話は変わって、実はお盆明けごろ、久々に口コミ投稿で待ち時間の長さを指摘された。以前にそうしたお叱りの口コミがあったあとは、受付スタッフと相談して混雑状況によっては連絡先をお聞きして外出していただくように促した。コロナ禍では、来院時に体調と体温を記入いただく用紙に連絡先も記入してもらい、順番が近づいたら当院から電話を入れていた。
これでだいぶ改善されていたはずだが……またしても、事務スタッフに関してのクレームだった。正直「またかよー!!」って怒りがわいたが、放っておくこともできず、かといって「自分たちで改善に向け知恵を絞ってください!」と自助努力に期待するだけともいかず……。今回は、がっつりサマンサが介入することにした。
まずは、個々の患者さんの来院時間と会計時間を「○時○分来院、×時×分会計」という感じで出させた。そして、個々の会計対応(会計と次回予約案内)に何分かかったかも、1週間分出してもらった。さらに、受付の役割である、①来院受付、②入力、③会計――の動線をそれぞれ確認した。
すると、午前9時台の予約患者さんがほぼ9時前に来院することが判明。予想どおり、10時台の前半は来院受付と、10時台後半からは会計業務が重なっていき、11時台になれば、ほぼ会計中心になってくる。こんな感じで、時間帯ごとの患者さんの流れを可視化することでかなり客観的になった。
キモは、入力担当が時間によって来院受付担当へサポートに入るパターンと、入力後に会計サポートに入るパターンの臨機応変な見極め。性格的なものなのか暗黙の了解なのか、受付スタッフってそれぞれの役割を固定しちゃって、なかなか他の役割に手を出さない。柔軟性がない……。能力不足と言っしまえば身も蓋もないが。
これだけ労働人口が少ないと言われている昨今、小さな診療所に来ていただけるだけでも感謝しなきゃいけない、重々わかっている……。ゆめゆめ「雇ってやってる!」なんて考え方はNG!

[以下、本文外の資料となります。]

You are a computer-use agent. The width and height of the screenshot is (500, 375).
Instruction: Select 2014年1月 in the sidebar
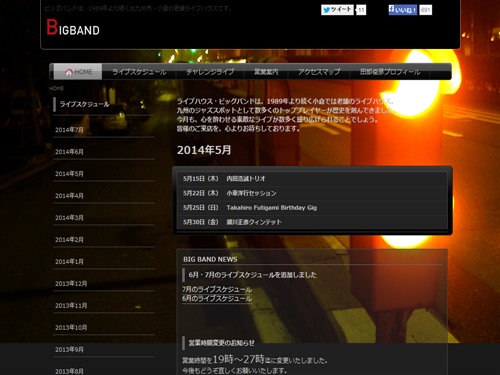click(69, 262)
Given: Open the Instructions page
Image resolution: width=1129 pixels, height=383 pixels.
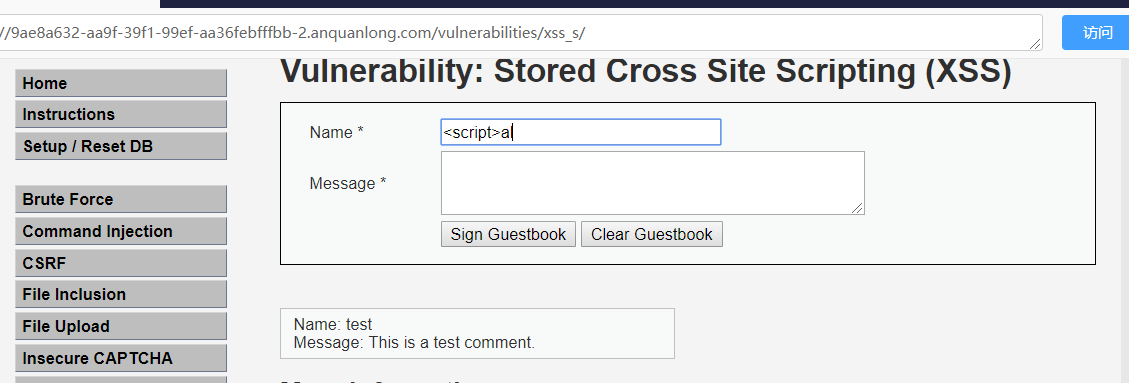Looking at the screenshot, I should (121, 114).
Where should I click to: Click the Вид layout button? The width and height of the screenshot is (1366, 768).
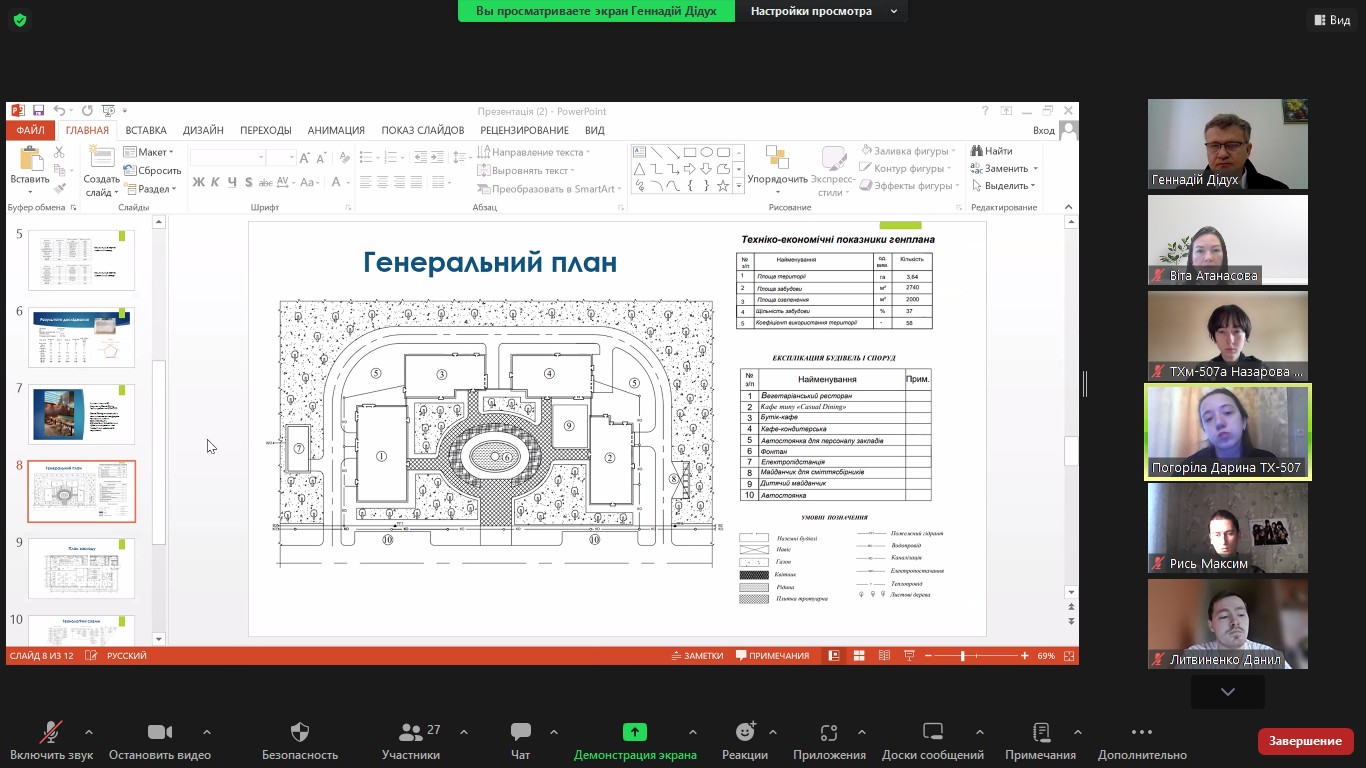pyautogui.click(x=1331, y=20)
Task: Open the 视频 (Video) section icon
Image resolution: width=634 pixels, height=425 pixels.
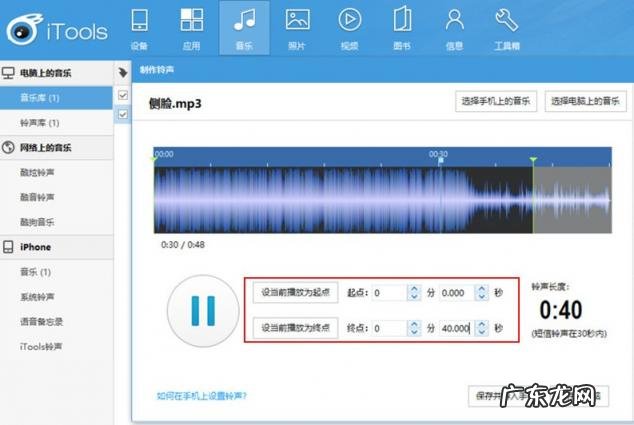Action: 349,22
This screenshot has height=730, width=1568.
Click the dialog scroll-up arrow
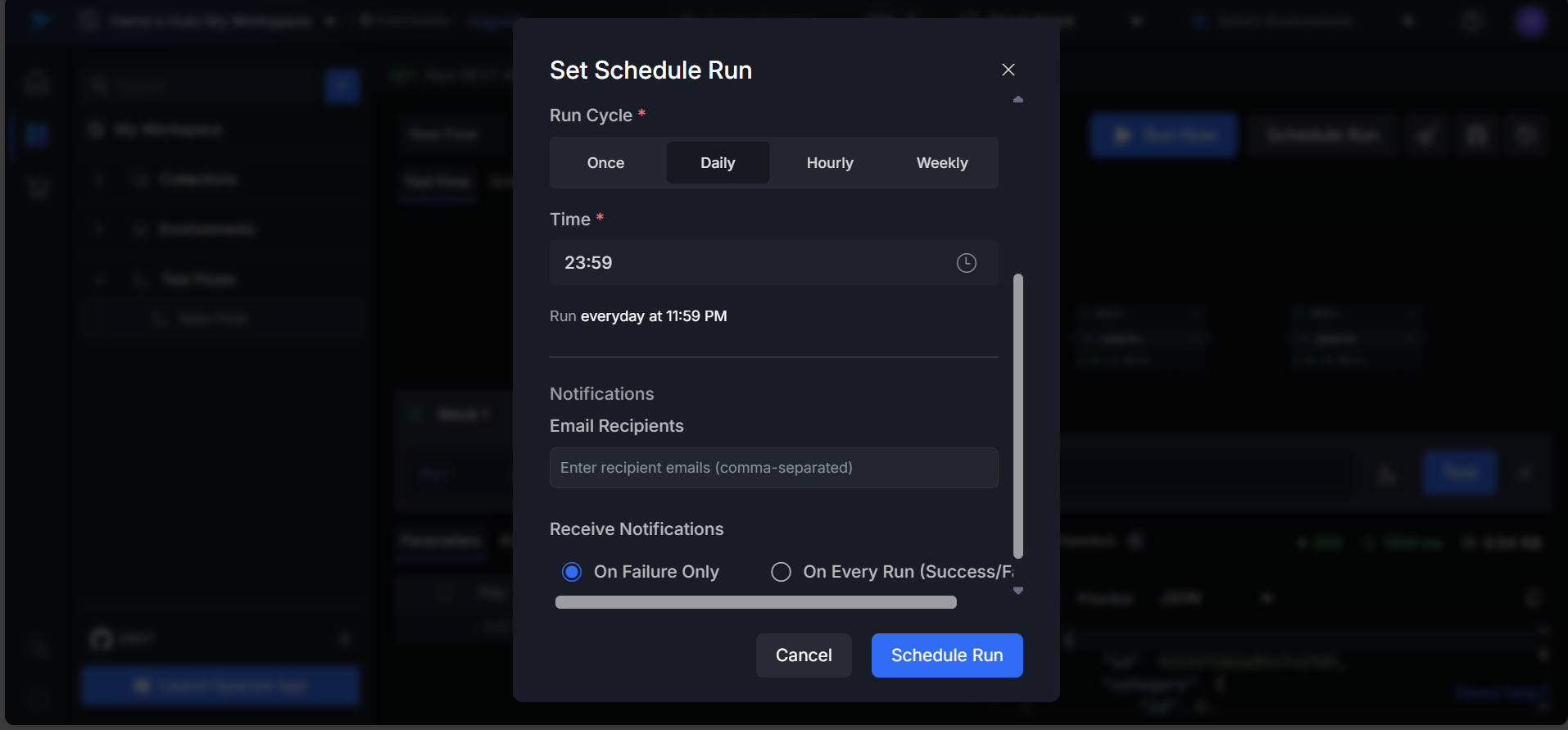coord(1018,99)
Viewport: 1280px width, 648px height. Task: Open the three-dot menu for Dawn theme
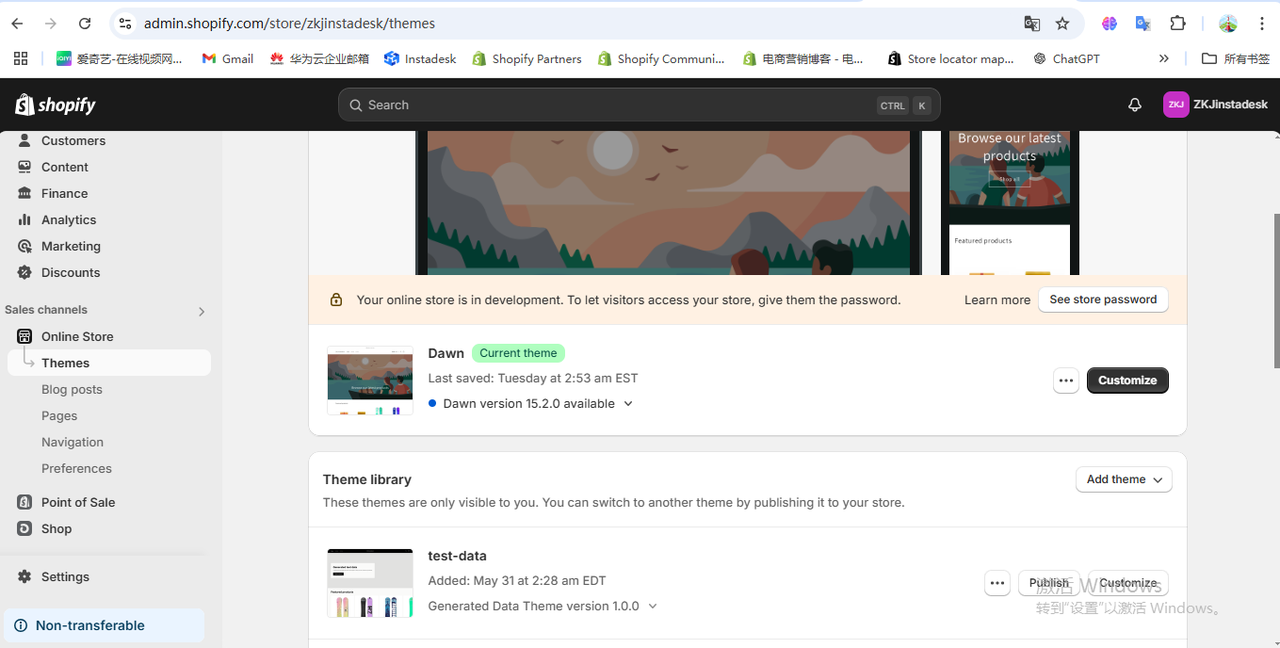(1066, 380)
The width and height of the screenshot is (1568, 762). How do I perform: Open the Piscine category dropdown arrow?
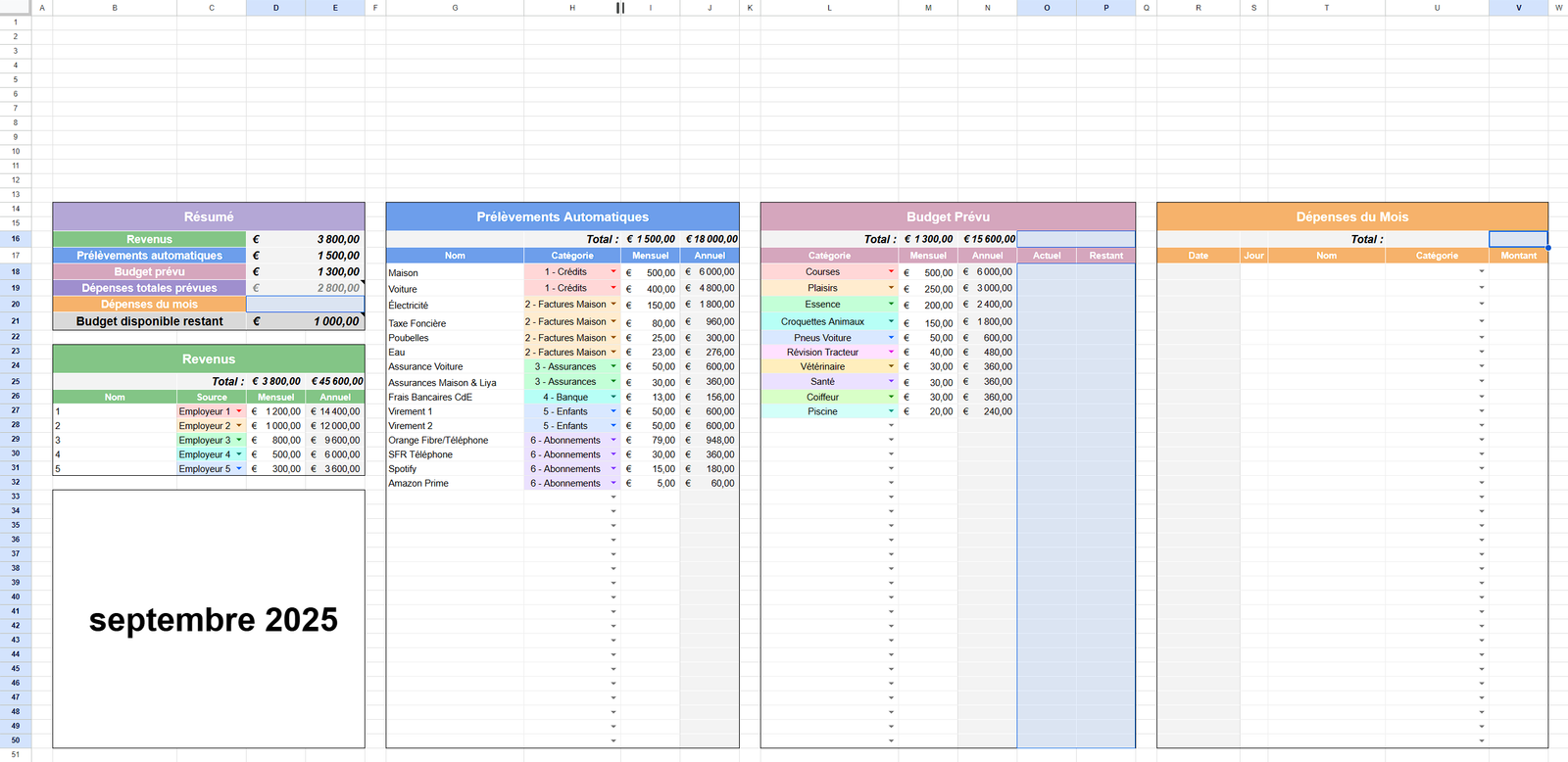pyautogui.click(x=891, y=412)
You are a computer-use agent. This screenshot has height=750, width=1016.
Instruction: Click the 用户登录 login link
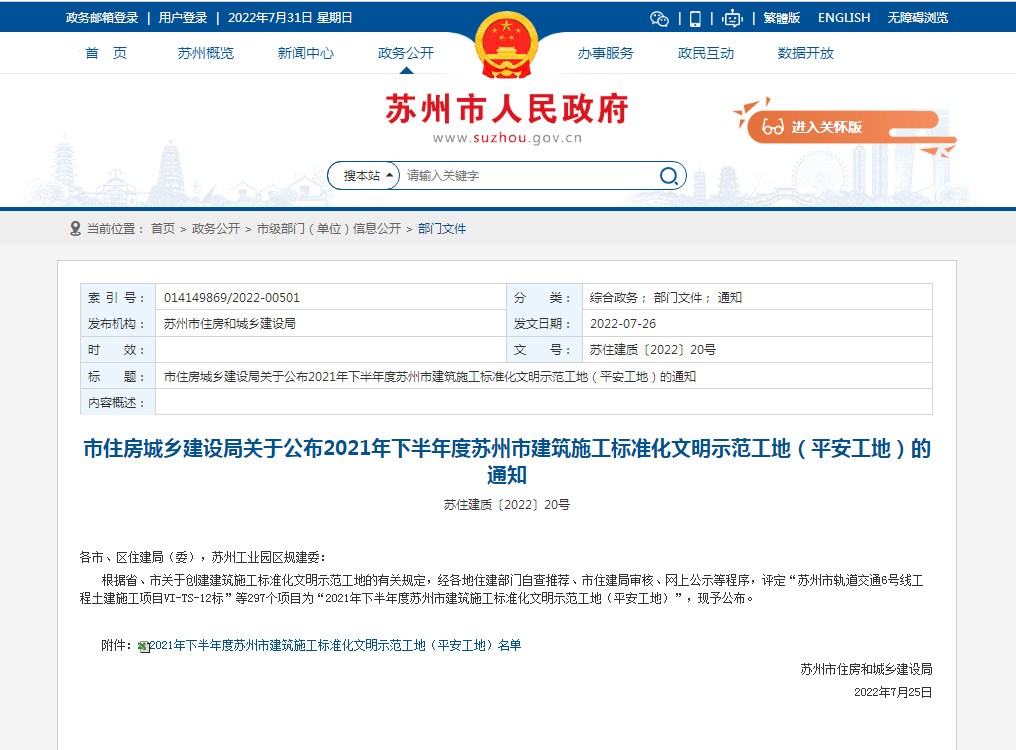pyautogui.click(x=183, y=18)
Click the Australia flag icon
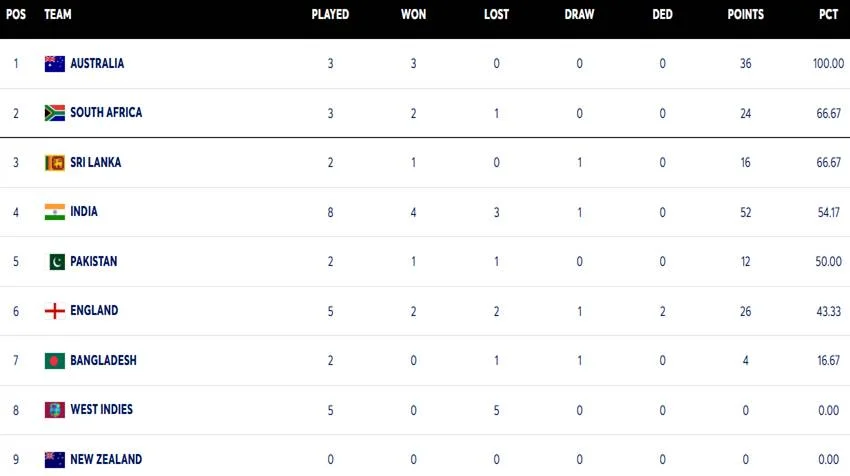This screenshot has width=850, height=476. [55, 64]
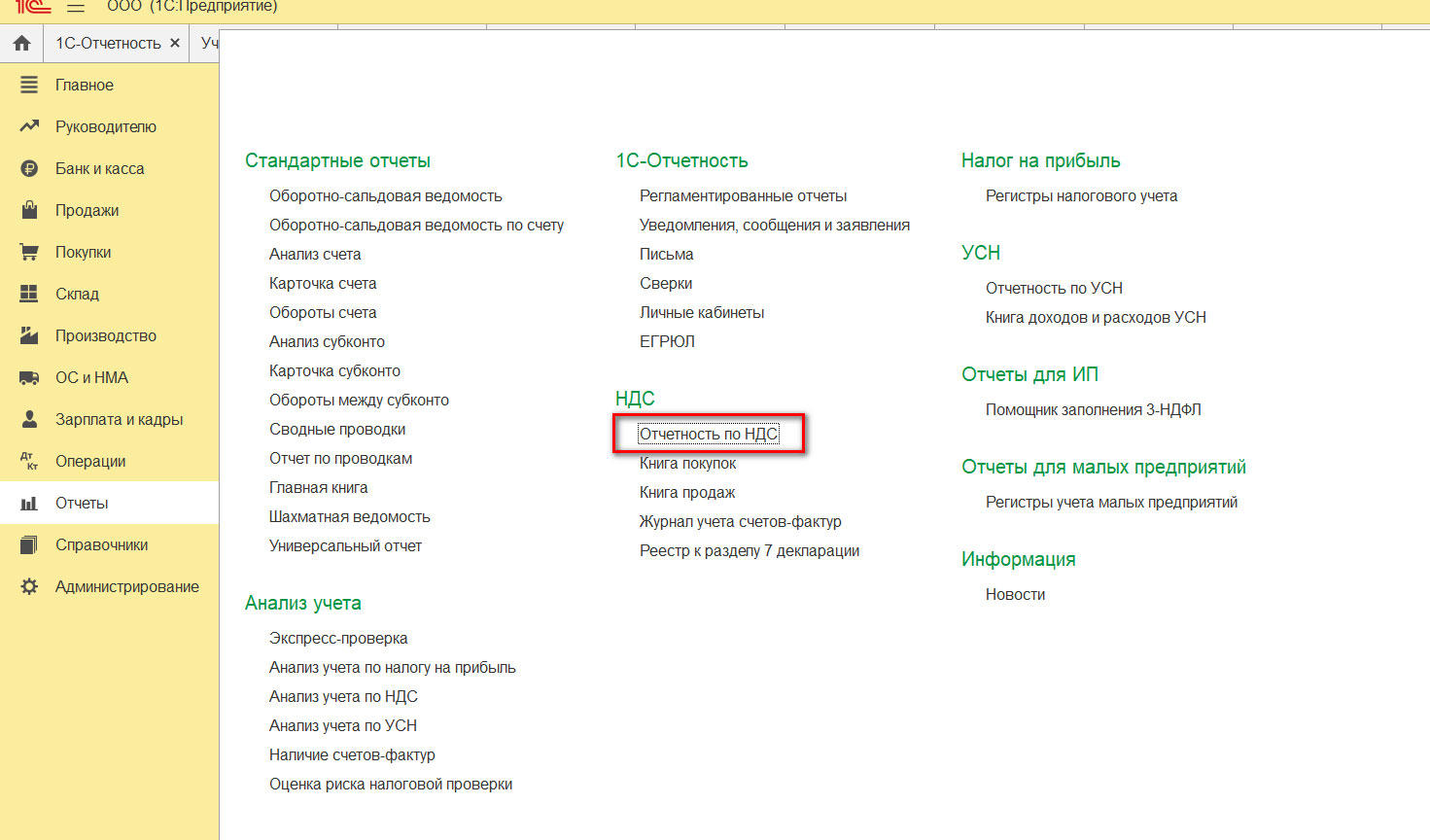Click the Главное list icon
Viewport: 1430px width, 840px height.
tap(29, 85)
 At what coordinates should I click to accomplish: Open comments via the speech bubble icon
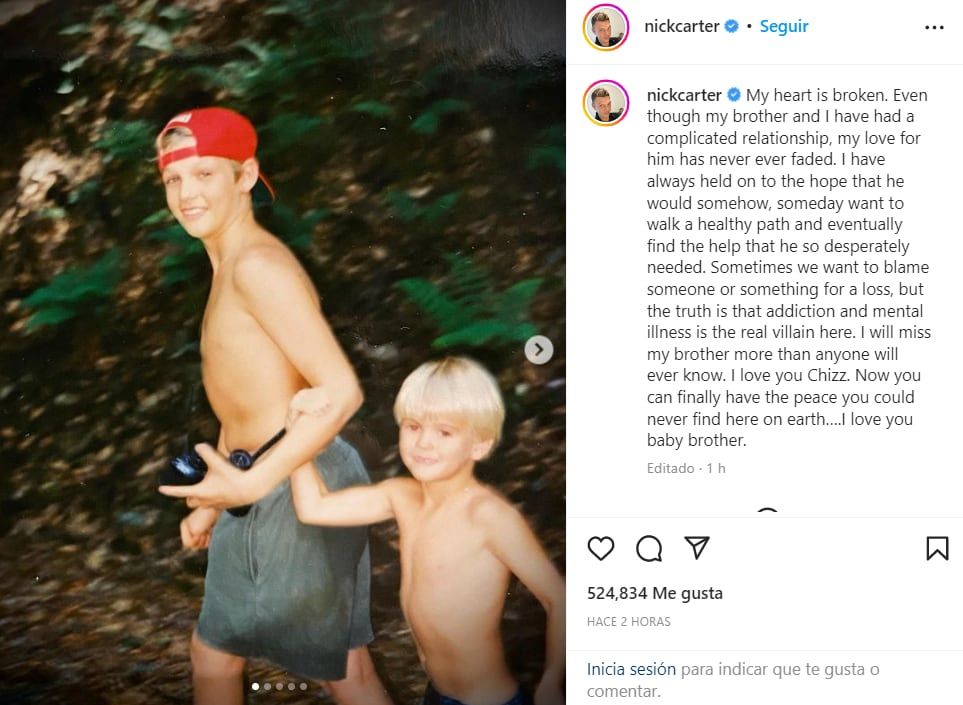(649, 548)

午前11時台になれば、メーンとなる会計&予約案内を、会計担当に加え入力担当も入る。そして、混雑の様子を見て受付案内担当は次の日のカルテ準備に入る。なぜか当院受付スタッフは、次の日のカルテ出し&準備にエネルギーを注ぎ、患者さんを見ていない気がしていた。
多分、紙カルテをカルテ庫から出して2号用紙にハンコを押したりするのって、何となく“仕事した感”があるのでついつい優先しちゃったんだろうね……。それって本末転倒。
だから今回はあえて「11時半までは翌日のカルテ出しをしない」ってことにした。単純だと思われるけど、これくらいはっきり言わないと伝わらないんだな……。

さて、これで様子を見たらどんなふうに変わっていくのか!?サマンサの格闘は、次回へ続く。(『CLINICばんぶう』2022年10月号)

サマンサ●中学校の教師だったが、夫の開業をきっかけに診療所の事務長に就任。日本医業経営コンサルタントと医療経営士3級の資格を持ち、新潟県内の眼科専門診療所で院長夫人兼事務長として経営の舵取りをしている。